Monday, March 30, 2015

The ABIM Is Trying to Be relevant; Choose Wisely

The American Board of Internal Medicine is irrelevant.  It has always been.  I realized this when I first certified in Internal Medicine in 2002.  The test was largely fact based and filled with information that I would never need to know in practice.  It did not measure my diagnostic acumen, or my physical exam skills, or my ability to listen and empathize with my patients.

After passing the original test, I forgot mostly about it.  I filed my large diploma sized certificate in a drawer in the back of my office.  You see, I didn't display it prominently because I really didn't care if anyone saw it or not.  It meant nothing.  Not a single patient over ten years asked about my certification status.  It was irrelevant.
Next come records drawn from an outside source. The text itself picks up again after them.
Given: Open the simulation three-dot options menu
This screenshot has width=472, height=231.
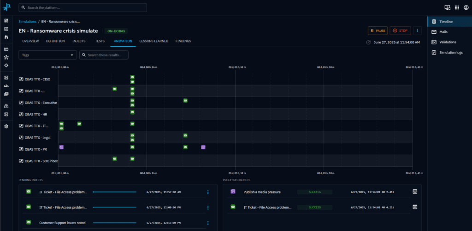Looking at the screenshot, I should point(418,30).
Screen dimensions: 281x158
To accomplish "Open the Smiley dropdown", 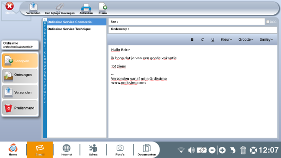I will coord(266,39).
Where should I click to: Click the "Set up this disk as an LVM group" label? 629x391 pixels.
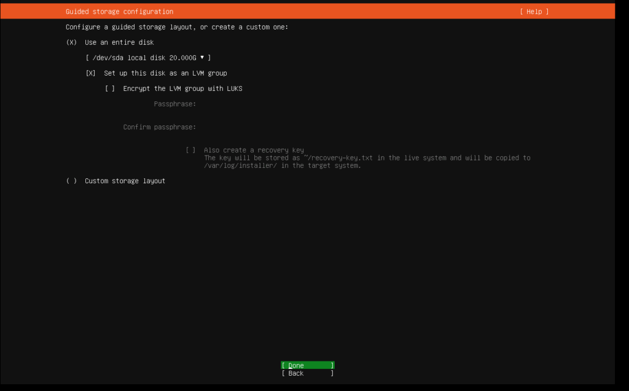165,73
A decade into practice I recertified.  This time I was forced to do a number of maintenance of certification activities.  They were time consuming and expensive, but I figured it was the cost of doing business.  I didn't learn anything by participating in these activities.  They didn't help me take better care of my patients, and I didn't exit the process a more informed doctor. It was a waste of time and money.  Irrelevant.

Unfortunately, now the ABIM is trying to be relevant.  Not by creating a superior product or innovating in the continuing education space.  Instead it is foisting a new, sub par, labor-some, and most importantly costly product on its it's physician marketplace.  And it is doing it with the force of governmental mandate (ACA will require board certification as a quality indicator) and tacit support of hospital administrators everywhere (hospitals require board certification for hospital privileges).

This mostly annoying, but previously manageable requirement, has become a thorn in the side of American physicians.

The new MOC is just as irrelevant as the old, it's just a heck of a lot more difficult and expensive to complete.

I feel that it would be overly optimistic to expect the government or the hospital executives to release us from this arduous burden.  In fact, many of us suspect the government cheers on as physicians are forced to close doors and join the big academic or corporate sweat shops.  There is no political will to uncouple the ABIM from healthcare reform.

Hence, we physicians are left with two options.  We can either expose The ABIM as not only irrelevant but also crooked as Dr Wes Fisher has so excellently done.  Maybe this grand foolhardy organization will fall on it's own sword.

Or we can gather together and refuse to certify en mass, and see what happens to hospitals as they try to take away privileges from all their Internal Medicine doctors and specialists.

I think the time has come to make a decision.  Which will we choose?  We better choose wisely.

By the way, happy doctor's day!

1 comment:

Anonymous said...

I stopped at the first sentence and said Yes.